RECORDED DATA: Begin
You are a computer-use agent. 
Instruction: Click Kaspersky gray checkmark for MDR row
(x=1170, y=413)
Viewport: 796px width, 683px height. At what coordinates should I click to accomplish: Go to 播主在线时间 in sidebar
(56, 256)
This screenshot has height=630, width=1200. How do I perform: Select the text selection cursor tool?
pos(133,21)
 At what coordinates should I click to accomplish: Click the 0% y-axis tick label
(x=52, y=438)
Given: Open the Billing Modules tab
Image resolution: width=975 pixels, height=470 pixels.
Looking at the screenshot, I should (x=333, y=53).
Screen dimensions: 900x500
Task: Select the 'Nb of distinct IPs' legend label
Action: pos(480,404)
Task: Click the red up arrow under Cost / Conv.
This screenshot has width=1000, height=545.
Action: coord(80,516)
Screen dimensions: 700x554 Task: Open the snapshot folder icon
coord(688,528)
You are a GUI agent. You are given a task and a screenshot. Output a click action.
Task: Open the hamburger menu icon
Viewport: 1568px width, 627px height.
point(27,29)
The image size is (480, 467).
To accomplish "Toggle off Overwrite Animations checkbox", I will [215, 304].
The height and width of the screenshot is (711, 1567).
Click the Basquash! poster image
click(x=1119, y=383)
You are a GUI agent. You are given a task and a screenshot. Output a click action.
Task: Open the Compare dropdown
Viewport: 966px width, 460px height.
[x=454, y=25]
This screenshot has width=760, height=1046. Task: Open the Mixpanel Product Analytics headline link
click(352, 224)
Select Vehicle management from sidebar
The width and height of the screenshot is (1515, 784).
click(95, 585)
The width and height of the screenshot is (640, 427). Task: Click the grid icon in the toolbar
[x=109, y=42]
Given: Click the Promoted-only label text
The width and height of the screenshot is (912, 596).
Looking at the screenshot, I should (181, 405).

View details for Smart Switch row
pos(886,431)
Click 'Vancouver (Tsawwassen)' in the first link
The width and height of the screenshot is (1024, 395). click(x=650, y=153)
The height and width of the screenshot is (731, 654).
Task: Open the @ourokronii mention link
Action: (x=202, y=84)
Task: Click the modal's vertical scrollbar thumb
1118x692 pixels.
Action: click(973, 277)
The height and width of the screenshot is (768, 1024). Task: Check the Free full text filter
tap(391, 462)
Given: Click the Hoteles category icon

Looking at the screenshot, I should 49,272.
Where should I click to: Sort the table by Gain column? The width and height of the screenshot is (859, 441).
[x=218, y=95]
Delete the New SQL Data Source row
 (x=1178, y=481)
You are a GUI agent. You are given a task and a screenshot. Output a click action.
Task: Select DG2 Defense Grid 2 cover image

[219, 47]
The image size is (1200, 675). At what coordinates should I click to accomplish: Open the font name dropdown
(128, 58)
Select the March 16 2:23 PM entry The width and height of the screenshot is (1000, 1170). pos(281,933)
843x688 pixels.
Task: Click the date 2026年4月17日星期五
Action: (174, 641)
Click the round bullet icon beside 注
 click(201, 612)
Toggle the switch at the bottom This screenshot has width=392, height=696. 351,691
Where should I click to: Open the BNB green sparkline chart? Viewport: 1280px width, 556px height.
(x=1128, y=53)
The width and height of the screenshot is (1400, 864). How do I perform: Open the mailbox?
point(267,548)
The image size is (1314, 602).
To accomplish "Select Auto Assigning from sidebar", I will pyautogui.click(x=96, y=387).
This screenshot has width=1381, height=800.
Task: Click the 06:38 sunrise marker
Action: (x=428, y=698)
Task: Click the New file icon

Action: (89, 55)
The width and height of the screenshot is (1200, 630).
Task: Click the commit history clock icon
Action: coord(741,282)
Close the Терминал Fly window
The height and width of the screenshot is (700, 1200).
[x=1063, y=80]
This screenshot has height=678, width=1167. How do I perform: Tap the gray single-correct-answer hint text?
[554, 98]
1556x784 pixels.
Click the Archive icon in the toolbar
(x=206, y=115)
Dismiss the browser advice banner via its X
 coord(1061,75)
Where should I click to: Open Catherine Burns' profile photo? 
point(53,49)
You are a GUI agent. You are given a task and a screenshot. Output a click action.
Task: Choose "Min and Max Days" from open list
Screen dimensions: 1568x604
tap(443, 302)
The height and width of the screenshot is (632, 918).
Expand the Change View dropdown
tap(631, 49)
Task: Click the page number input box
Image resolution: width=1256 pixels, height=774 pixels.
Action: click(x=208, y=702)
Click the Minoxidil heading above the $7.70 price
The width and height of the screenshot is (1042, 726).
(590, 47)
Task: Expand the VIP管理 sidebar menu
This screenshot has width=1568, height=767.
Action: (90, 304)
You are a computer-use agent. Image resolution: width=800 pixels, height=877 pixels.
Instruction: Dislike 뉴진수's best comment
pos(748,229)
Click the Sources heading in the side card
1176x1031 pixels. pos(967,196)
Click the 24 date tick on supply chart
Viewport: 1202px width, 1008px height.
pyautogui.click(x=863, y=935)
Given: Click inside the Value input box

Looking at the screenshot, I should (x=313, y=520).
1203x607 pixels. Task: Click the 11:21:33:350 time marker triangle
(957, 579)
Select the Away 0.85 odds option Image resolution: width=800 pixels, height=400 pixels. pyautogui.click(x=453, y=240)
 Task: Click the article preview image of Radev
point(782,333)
RECORDED DATA: End
Write out the entries above once more, without altering anything.

You are a computer-use agent. 
Instruction: Click Kaspersky gray checkmark for MDR row
(x=1170, y=413)
Viewport: 796px width, 683px height. At what coordinates should I click to accomplish: Go to 播主在线时间 in sidebar
(56, 256)
This screenshot has height=630, width=1200. How do I perform: Select the text selection cursor tool?
pos(133,21)
 At what coordinates should I click to accomplish: Click the 0% y-axis tick label
(x=52, y=438)
Given: Open the Billing Modules tab
Image resolution: width=975 pixels, height=470 pixels.
Looking at the screenshot, I should (x=333, y=53).
Screen dimensions: 900x500
Task: Select the 'Nb of distinct IPs' legend label
Action: pos(480,404)
Task: Click the red up arrow under Cost / Conv.
This screenshot has width=1000, height=545.
Action: coord(80,516)
Screen dimensions: 700x554 Task: Open the snapshot folder icon
coord(688,528)
You are a GUI agent. You are given a task and a screenshot. Output a click action.
Task: Open the hamburger menu icon
Viewport: 1568px width, 627px height.
point(27,29)
The image size is (480, 467).
To accomplish "Toggle off Overwrite Animations checkbox", I will [215, 304].
The height and width of the screenshot is (711, 1567).
Click the Basquash! poster image
click(x=1119, y=383)
You are a GUI agent. You are given a task and a screenshot. Output a click action.
Task: Open the Compare dropdown
Viewport: 966px width, 460px height.
[x=454, y=25]
This screenshot has width=760, height=1046. Task: Open the Mixpanel Product Analytics headline link
click(352, 224)
Select Vehicle management from sidebar
The width and height of the screenshot is (1515, 784).
click(95, 585)
The width and height of the screenshot is (640, 427). Task: Click the grid icon in the toolbar
[x=109, y=42]
Given: Click the Promoted-only label text
The width and height of the screenshot is (912, 596).
Looking at the screenshot, I should (181, 405).

View details for Smart Switch row
pos(886,431)
Click 'Vancouver (Tsawwassen)' in the first link
The width and height of the screenshot is (1024, 395). click(x=650, y=153)
The height and width of the screenshot is (731, 654).
Task: Open the @ourokronii mention link
Action: (x=202, y=84)
Task: Click the modal's vertical scrollbar thumb
1118x692 pixels.
Action: click(973, 277)
The height and width of the screenshot is (768, 1024). Task: Check the Free full text filter
tap(391, 462)
Given: Click the Hoteles category icon

Looking at the screenshot, I should 49,272.
Where should I click to: Sort the table by Gain column? The width and height of the screenshot is (859, 441).
[x=218, y=95]
Delete the New SQL Data Source row
 (x=1178, y=481)
You are a GUI agent. You are given a task and a screenshot. Output a click action.
Task: Select DG2 Defense Grid 2 cover image

[219, 47]
The image size is (1200, 675). At what coordinates should I click to accomplish: Open the font name dropdown
(128, 58)
Select the March 16 2:23 PM entry The width and height of the screenshot is (1000, 1170). pos(281,933)
843x688 pixels.
Task: Click the date 2026年4月17日星期五
Action: (174, 641)
Click the round bullet icon beside 注
 click(201, 612)
Toggle the switch at the bottom This screenshot has width=392, height=696. 351,691
Where should I click to: Open the BNB green sparkline chart? Viewport: 1280px width, 556px height.
(x=1128, y=53)
The width and height of the screenshot is (1400, 864). How do I perform: Open the mailbox?
point(267,548)
The image size is (1314, 602).
To accomplish "Select Auto Assigning from sidebar", I will pyautogui.click(x=96, y=387).
This screenshot has width=1381, height=800.
Task: Click the 06:38 sunrise marker
Action: (x=428, y=698)
Task: Click the New file icon

Action: (89, 55)
The width and height of the screenshot is (1200, 630).
Task: Click the commit history clock icon
Action: coord(741,282)
Close the Терминал Fly window
The height and width of the screenshot is (700, 1200).
[x=1063, y=80]
This screenshot has height=678, width=1167. How do I perform: Tap the gray single-correct-answer hint text?
[554, 98]
1556x784 pixels.
Click the Archive icon in the toolbar
(x=206, y=115)
Dismiss the browser advice banner via its X
 coord(1061,75)
Where should I click to: Open Catherine Burns' profile photo? 
point(53,49)
You are a GUI agent. You are given a task and a screenshot. Output a click action.
Task: Choose "Min and Max Days" from open list
Screen dimensions: 1568x604
tap(443, 302)
The height and width of the screenshot is (632, 918).
Expand the Change View dropdown
tap(631, 49)
Task: Click the page number input box
Image resolution: width=1256 pixels, height=774 pixels.
Action: click(x=208, y=702)
Click the Minoxidil heading above the $7.70 price
The width and height of the screenshot is (1042, 726).
(590, 47)
Task: Expand the VIP管理 sidebar menu
This screenshot has width=1568, height=767.
Action: (90, 304)
You are a computer-use agent. Image resolution: width=800 pixels, height=877 pixels.
Instruction: Dislike 뉴진수's best comment
pos(748,229)
Click the Sources heading in the side card
1176x1031 pixels. pos(967,196)
Click the 24 date tick on supply chart
Viewport: 1202px width, 1008px height.
pyautogui.click(x=863, y=935)
Given: Click inside the Value input box

Looking at the screenshot, I should (x=313, y=520).
1203x607 pixels. Task: Click the 11:21:33:350 time marker triangle
(957, 579)
Select the Away 0.85 odds option Image resolution: width=800 pixels, height=400 pixels. pyautogui.click(x=453, y=240)
 Task: Click the article preview image of Radev
point(782,333)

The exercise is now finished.